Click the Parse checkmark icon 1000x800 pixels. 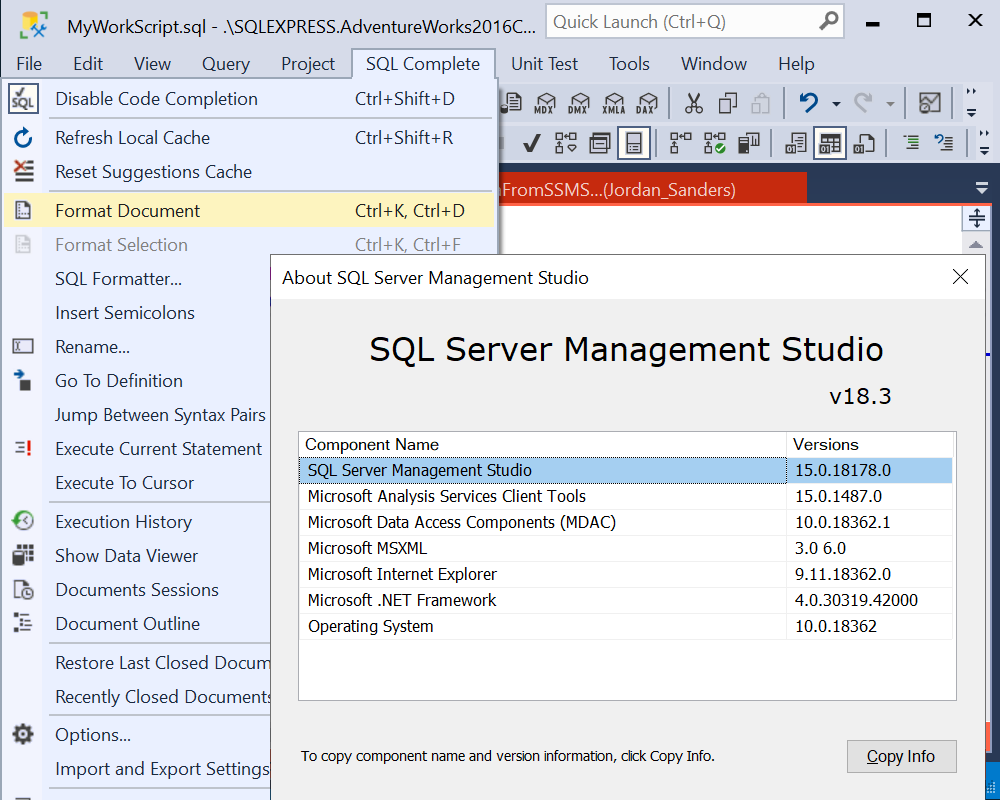[x=531, y=143]
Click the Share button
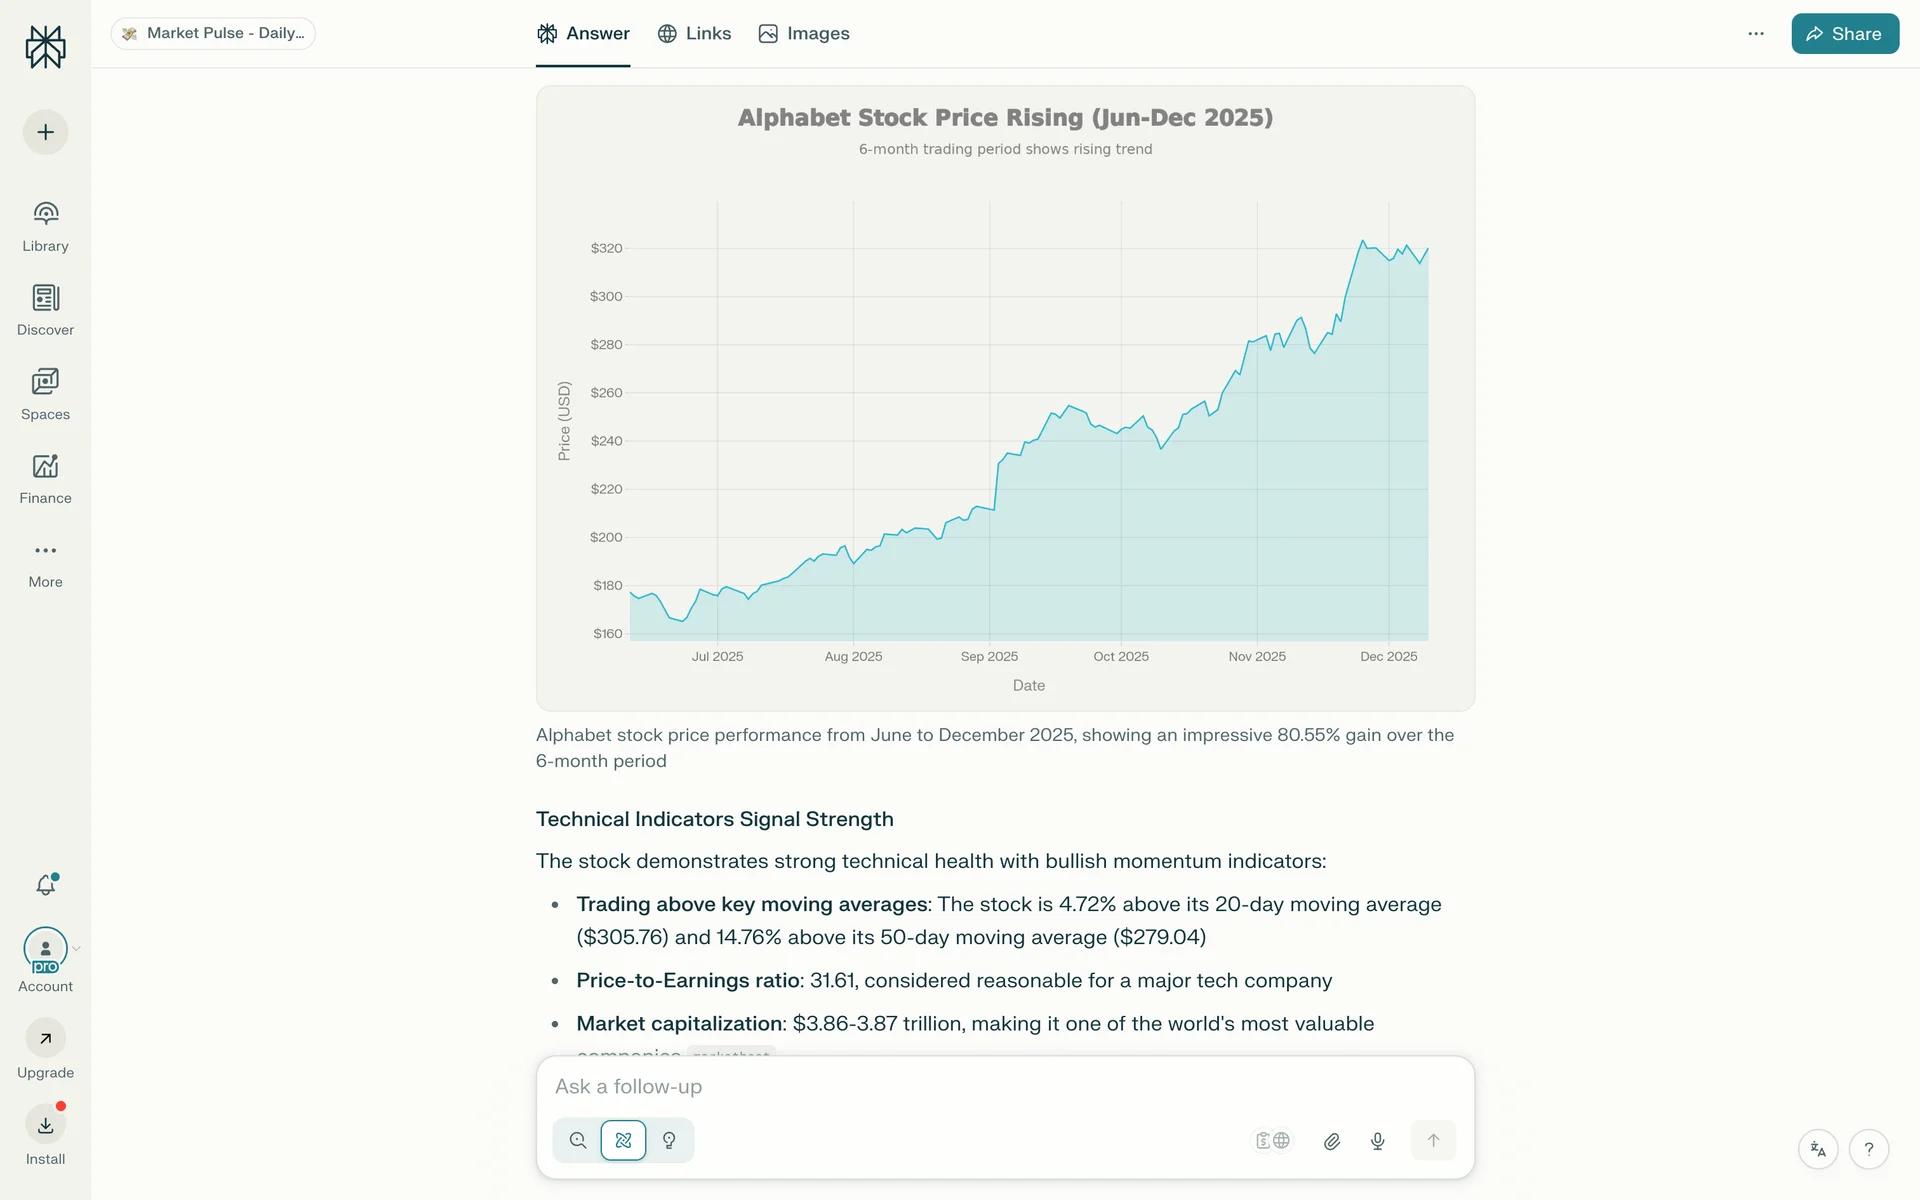1920x1200 pixels. [1844, 34]
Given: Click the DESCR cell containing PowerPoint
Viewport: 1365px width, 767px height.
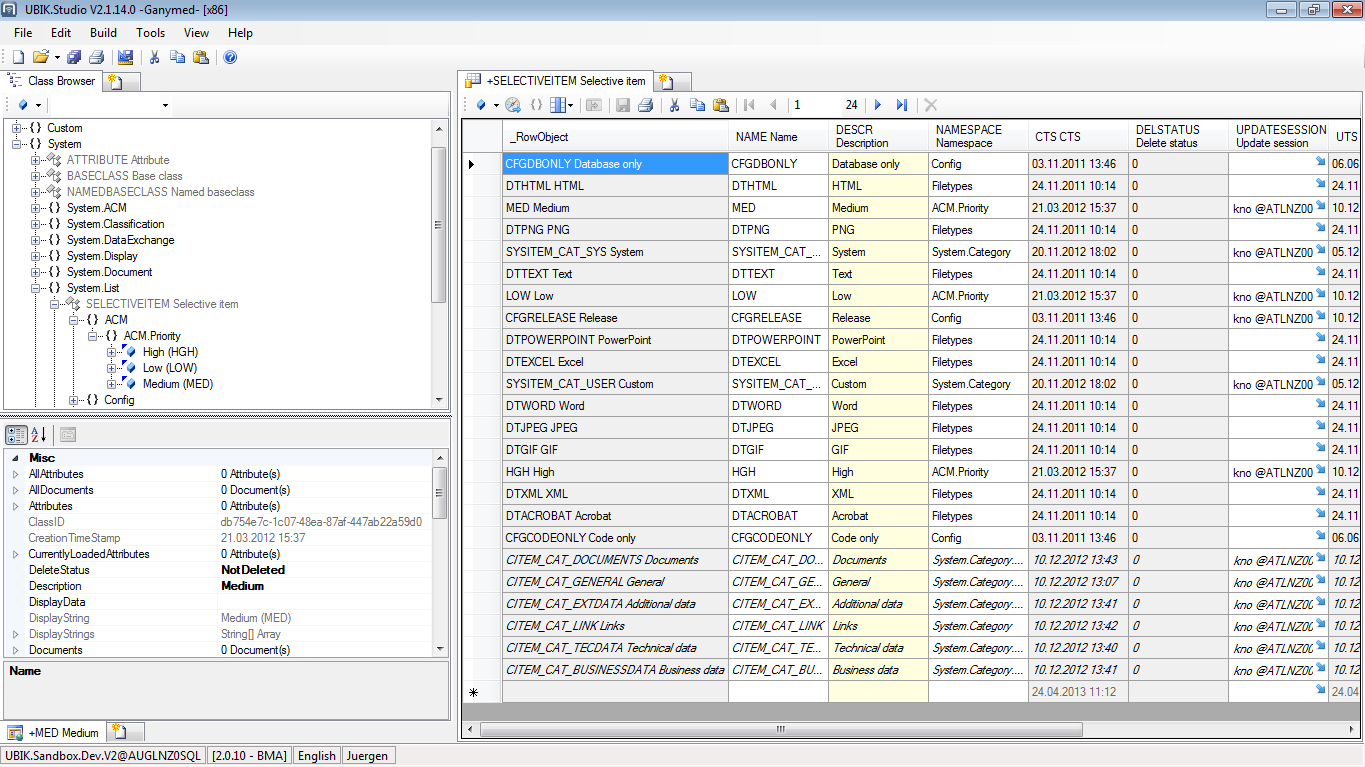Looking at the screenshot, I should (x=878, y=340).
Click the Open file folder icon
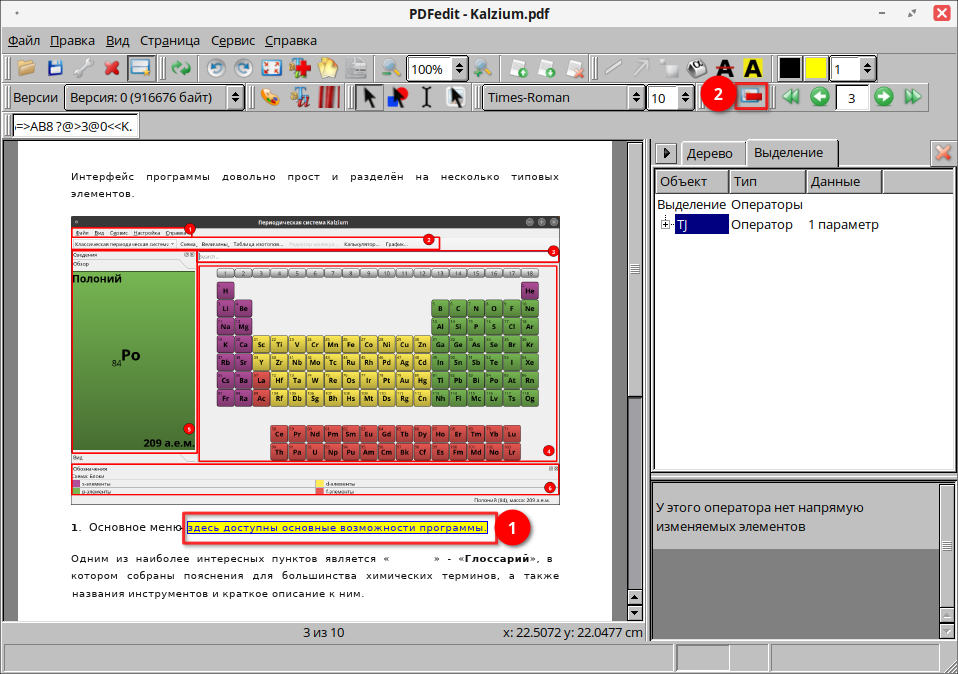The width and height of the screenshot is (958, 674). 27,68
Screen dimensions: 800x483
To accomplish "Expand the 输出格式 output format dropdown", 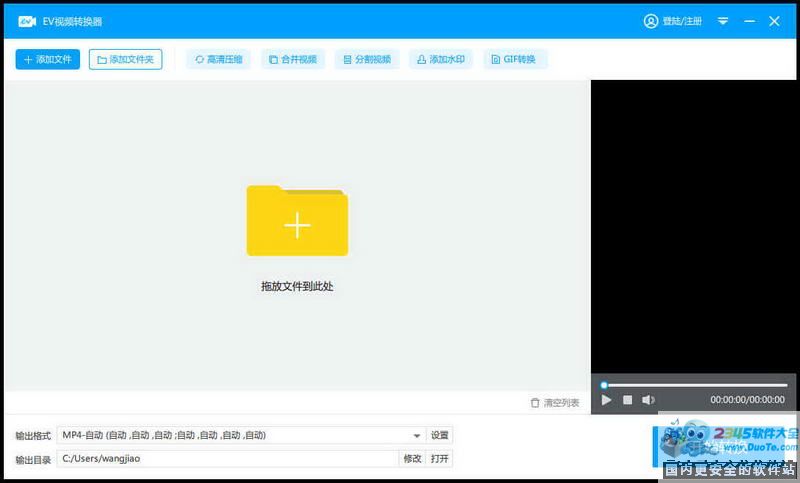I will coord(417,435).
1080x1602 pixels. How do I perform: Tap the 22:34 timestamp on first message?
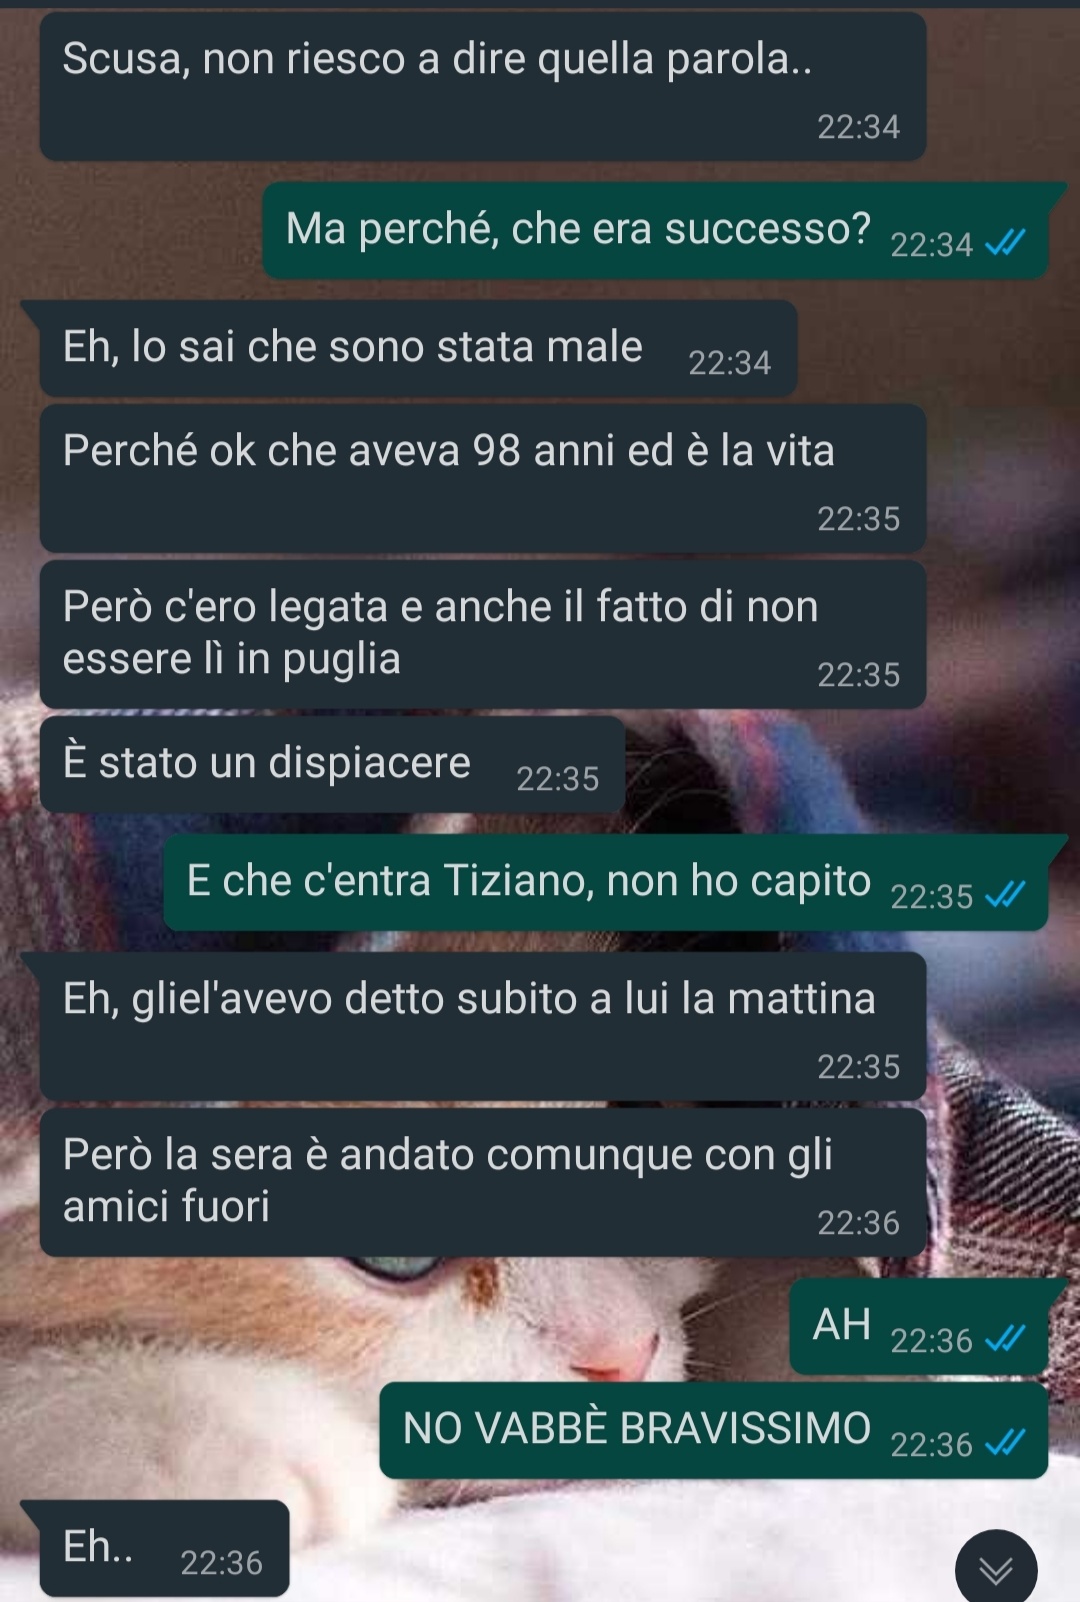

------------------------------------------------

The lines to copy exactly start with the line above that has "Given: Click the" and go on through the line that has "Screen dimensions: 800x483"; please include both, add nothing else, and omit the pictures.

Given: Click the DESCR cell containing PowerPoint
Viewport: 1365px width, 767px height.
Looking at the screenshot, I should (x=878, y=340).
Click the Open file folder icon
The width and height of the screenshot is (958, 674). 27,68
Screen dimensions: 800x483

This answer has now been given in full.